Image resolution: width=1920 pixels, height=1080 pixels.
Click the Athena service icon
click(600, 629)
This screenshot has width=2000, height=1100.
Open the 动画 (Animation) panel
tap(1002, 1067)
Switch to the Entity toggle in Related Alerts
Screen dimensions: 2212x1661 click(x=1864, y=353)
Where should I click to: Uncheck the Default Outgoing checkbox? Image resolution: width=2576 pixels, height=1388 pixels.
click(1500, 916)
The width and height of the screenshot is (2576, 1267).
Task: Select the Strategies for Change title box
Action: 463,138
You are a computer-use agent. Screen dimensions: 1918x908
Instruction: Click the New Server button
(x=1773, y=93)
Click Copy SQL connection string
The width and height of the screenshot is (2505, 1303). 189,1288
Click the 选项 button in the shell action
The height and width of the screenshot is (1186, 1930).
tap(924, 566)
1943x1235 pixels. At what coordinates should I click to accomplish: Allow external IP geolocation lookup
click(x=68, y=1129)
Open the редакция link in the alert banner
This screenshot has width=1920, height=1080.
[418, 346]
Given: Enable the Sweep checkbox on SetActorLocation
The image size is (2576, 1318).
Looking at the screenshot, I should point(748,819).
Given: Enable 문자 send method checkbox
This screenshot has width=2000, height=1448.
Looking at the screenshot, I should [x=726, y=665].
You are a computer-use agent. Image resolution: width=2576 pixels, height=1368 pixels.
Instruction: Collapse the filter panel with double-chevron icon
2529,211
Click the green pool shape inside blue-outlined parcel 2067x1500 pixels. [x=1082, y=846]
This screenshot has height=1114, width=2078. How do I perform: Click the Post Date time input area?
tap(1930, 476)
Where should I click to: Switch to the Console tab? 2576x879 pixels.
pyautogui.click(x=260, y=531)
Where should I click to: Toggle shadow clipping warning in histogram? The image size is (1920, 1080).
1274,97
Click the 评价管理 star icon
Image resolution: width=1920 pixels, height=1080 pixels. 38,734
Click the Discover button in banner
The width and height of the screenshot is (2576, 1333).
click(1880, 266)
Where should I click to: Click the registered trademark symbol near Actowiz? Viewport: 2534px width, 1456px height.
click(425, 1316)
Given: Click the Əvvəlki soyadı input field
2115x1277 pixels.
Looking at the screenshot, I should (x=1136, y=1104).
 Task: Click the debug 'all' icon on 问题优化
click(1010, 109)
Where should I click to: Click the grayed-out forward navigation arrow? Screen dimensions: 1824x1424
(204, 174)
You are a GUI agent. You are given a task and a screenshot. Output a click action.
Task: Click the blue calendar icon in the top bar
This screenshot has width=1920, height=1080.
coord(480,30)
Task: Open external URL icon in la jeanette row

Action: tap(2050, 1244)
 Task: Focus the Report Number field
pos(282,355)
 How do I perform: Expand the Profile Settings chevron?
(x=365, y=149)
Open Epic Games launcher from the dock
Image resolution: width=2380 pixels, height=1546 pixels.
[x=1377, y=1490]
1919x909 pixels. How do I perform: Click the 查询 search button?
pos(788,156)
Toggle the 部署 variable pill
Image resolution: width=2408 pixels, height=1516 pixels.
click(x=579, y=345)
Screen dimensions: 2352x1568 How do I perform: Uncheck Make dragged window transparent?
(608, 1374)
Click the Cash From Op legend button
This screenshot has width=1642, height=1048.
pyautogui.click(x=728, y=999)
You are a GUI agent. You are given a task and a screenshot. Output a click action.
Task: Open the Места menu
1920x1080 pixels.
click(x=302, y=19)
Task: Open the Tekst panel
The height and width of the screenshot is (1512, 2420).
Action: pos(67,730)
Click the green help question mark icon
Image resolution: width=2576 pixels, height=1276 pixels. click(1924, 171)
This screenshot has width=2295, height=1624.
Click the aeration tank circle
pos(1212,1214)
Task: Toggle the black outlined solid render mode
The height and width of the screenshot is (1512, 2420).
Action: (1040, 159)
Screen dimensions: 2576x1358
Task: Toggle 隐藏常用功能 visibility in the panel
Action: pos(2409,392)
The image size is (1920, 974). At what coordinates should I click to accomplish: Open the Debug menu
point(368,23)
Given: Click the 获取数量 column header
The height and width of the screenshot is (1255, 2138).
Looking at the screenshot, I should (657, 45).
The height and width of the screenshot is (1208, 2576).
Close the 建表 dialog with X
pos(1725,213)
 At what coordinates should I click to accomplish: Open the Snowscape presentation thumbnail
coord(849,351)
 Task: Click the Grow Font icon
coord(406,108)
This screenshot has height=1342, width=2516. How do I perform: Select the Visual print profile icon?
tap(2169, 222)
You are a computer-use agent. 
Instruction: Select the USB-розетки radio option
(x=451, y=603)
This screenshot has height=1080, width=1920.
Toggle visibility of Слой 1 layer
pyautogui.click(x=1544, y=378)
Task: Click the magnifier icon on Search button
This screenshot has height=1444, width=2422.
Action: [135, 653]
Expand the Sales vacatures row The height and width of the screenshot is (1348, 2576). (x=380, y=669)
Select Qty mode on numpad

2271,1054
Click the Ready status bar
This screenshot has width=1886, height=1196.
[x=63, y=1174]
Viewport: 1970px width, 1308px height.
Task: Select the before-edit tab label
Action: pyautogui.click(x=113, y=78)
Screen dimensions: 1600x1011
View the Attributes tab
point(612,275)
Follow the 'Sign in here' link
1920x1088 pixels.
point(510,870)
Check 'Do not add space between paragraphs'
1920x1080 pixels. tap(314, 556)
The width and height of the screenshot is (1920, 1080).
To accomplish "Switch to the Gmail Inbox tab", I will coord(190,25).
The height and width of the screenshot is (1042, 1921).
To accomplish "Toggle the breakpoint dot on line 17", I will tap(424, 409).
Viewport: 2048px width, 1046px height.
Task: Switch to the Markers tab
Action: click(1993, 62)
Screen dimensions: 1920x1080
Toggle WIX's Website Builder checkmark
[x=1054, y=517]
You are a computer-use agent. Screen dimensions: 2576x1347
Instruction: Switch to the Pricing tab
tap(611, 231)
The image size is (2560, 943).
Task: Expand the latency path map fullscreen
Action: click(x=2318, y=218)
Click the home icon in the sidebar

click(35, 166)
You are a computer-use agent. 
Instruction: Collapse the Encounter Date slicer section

» What to produce
Repeat everything in the listing above exactly.

» Answer area
Image resolution: width=1920 pixels, height=1080 pixels.
Click the Athena service icon
click(600, 629)
This screenshot has width=2000, height=1100.
Open the 动画 (Animation) panel
tap(1002, 1067)
Switch to the Entity toggle in Related Alerts
Screen dimensions: 2212x1661 click(x=1864, y=353)
Where should I click to: Uncheck the Default Outgoing checkbox? Image resolution: width=2576 pixels, height=1388 pixels.
click(1500, 916)
The width and height of the screenshot is (2576, 1267).
Task: Select the Strategies for Change title box
Action: 463,138
You are a computer-use agent. Screen dimensions: 1918x908
Instruction: Click the New Server button
(x=1773, y=93)
Click Copy SQL connection string
The width and height of the screenshot is (2505, 1303). 189,1288
Click the 选项 button in the shell action
The height and width of the screenshot is (1186, 1930).
tap(924, 566)
1943x1235 pixels. At what coordinates should I click to accomplish: Allow external IP geolocation lookup
click(x=68, y=1129)
Open the редакция link in the alert banner
This screenshot has width=1920, height=1080.
[418, 346]
Given: Enable the Sweep checkbox on SetActorLocation
The image size is (2576, 1318).
Looking at the screenshot, I should point(748,819).
Given: Enable 문자 send method checkbox
This screenshot has width=2000, height=1448.
Looking at the screenshot, I should [x=726, y=665].
You are a computer-use agent. Image resolution: width=2576 pixels, height=1368 pixels.
Instruction: Collapse the filter panel with double-chevron icon
2529,211
Click the green pool shape inside blue-outlined parcel 2067x1500 pixels. [x=1082, y=846]
This screenshot has height=1114, width=2078. How do I perform: Click the Post Date time input area?
tap(1930, 476)
Where should I click to: Switch to the Console tab? 2576x879 pixels.
pyautogui.click(x=260, y=531)
Where should I click to: Toggle shadow clipping warning in histogram? The image size is (1920, 1080).
1274,97
Click the 评价管理 star icon
Image resolution: width=1920 pixels, height=1080 pixels. 38,734
Click the Discover button in banner
The width and height of the screenshot is (2576, 1333).
click(1880, 266)
Where should I click to: Click the registered trademark symbol near Actowiz? Viewport: 2534px width, 1456px height.
click(425, 1316)
Given: Click the Əvvəlki soyadı input field
2115x1277 pixels.
Looking at the screenshot, I should (x=1136, y=1104).
 Task: Click the debug 'all' icon on 问题优化
click(1010, 109)
Where should I click to: Click the grayed-out forward navigation arrow? Screen dimensions: 1824x1424
(204, 174)
You are a GUI agent. You are given a task and a screenshot. Output a click action.
Task: Click the blue calendar icon in the top bar
This screenshot has width=1920, height=1080.
coord(480,30)
Task: Open external URL icon in la jeanette row

Action: tap(2050, 1244)
 Task: Focus the Report Number field
pos(282,355)
 How do I perform: Expand the Profile Settings chevron?
(x=365, y=149)
Open Epic Games launcher from the dock
Image resolution: width=2380 pixels, height=1546 pixels.
[x=1377, y=1490]
1919x909 pixels. How do I perform: Click the 查询 search button?
pos(788,156)
Toggle the 部署 variable pill
Image resolution: width=2408 pixels, height=1516 pixels.
click(x=579, y=345)
Screen dimensions: 2352x1568 How do I perform: Uncheck Make dragged window transparent?
(608, 1374)
Click the Cash From Op legend button
This screenshot has width=1642, height=1048.
pyautogui.click(x=728, y=999)
You are a GUI agent. You are given a task and a screenshot. Output a click action.
Task: Open the Места menu
1920x1080 pixels.
click(x=302, y=19)
Task: Open the Tekst panel
The height and width of the screenshot is (1512, 2420).
Action: pos(67,730)
Click the green help question mark icon
Image resolution: width=2576 pixels, height=1276 pixels. click(1924, 171)
This screenshot has width=2295, height=1624.
Click the aeration tank circle
pos(1212,1214)
Task: Toggle the black outlined solid render mode
The height and width of the screenshot is (1512, 2420).
Action: (1040, 159)
Screen dimensions: 2576x1358
Task: Toggle 隐藏常用功能 visibility in the panel
Action: pos(2409,392)
The image size is (1920, 974). At what coordinates should I click to accomplish: Open the Debug menu
point(368,23)
Given: Click the 获取数量 column header
The height and width of the screenshot is (1255, 2138).
Looking at the screenshot, I should (657, 45).
The height and width of the screenshot is (1208, 2576).
Close the 建表 dialog with X
pos(1725,213)
 At what coordinates should I click to accomplish: Open the Snowscape presentation thumbnail
coord(849,351)
 Task: Click the Grow Font icon
coord(406,108)
This screenshot has height=1342, width=2516. How do I perform: Select the Visual print profile icon?
tap(2169, 222)
You are a computer-use agent. 
Instruction: Select the USB-розетки radio option
(x=451, y=603)
This screenshot has height=1080, width=1920.
Toggle visibility of Слой 1 layer
pyautogui.click(x=1544, y=378)
Task: Click the magnifier icon on Search button
This screenshot has height=1444, width=2422.
Action: [135, 653]
Expand the Sales vacatures row The height and width of the screenshot is (1348, 2576). (x=380, y=669)
Select Qty mode on numpad

2271,1054
Click the Ready status bar
This screenshot has width=1886, height=1196.
[x=63, y=1174]
Viewport: 1970px width, 1308px height.
Task: Select the before-edit tab label
Action: pyautogui.click(x=113, y=78)
Screen dimensions: 1600x1011
View the Attributes tab
point(612,275)
Follow the 'Sign in here' link
1920x1088 pixels.
point(510,870)
Check 'Do not add space between paragraphs'
1920x1080 pixels. tap(314, 556)
The width and height of the screenshot is (1920, 1080).
To accomplish "Switch to the Gmail Inbox tab", I will coord(190,25).
The height and width of the screenshot is (1042, 1921).
To accomplish "Toggle the breakpoint dot on line 17", I will tap(424, 409).
Viewport: 2048px width, 1046px height.
Task: Switch to the Markers tab
Action: click(1993, 62)
Screen dimensions: 1920x1080
Toggle WIX's Website Builder checkmark
[x=1054, y=517]
You are a computer-use agent. Screen dimensions: 2576x1347
Instruction: Switch to the Pricing tab
tap(611, 231)
The image size is (2560, 943).
Task: Expand the latency path map fullscreen
Action: click(x=2318, y=218)
Click the home icon in the sidebar

click(35, 166)
You are a computer-use agent. 
Instruction: Collapse the Encounter Date slicer section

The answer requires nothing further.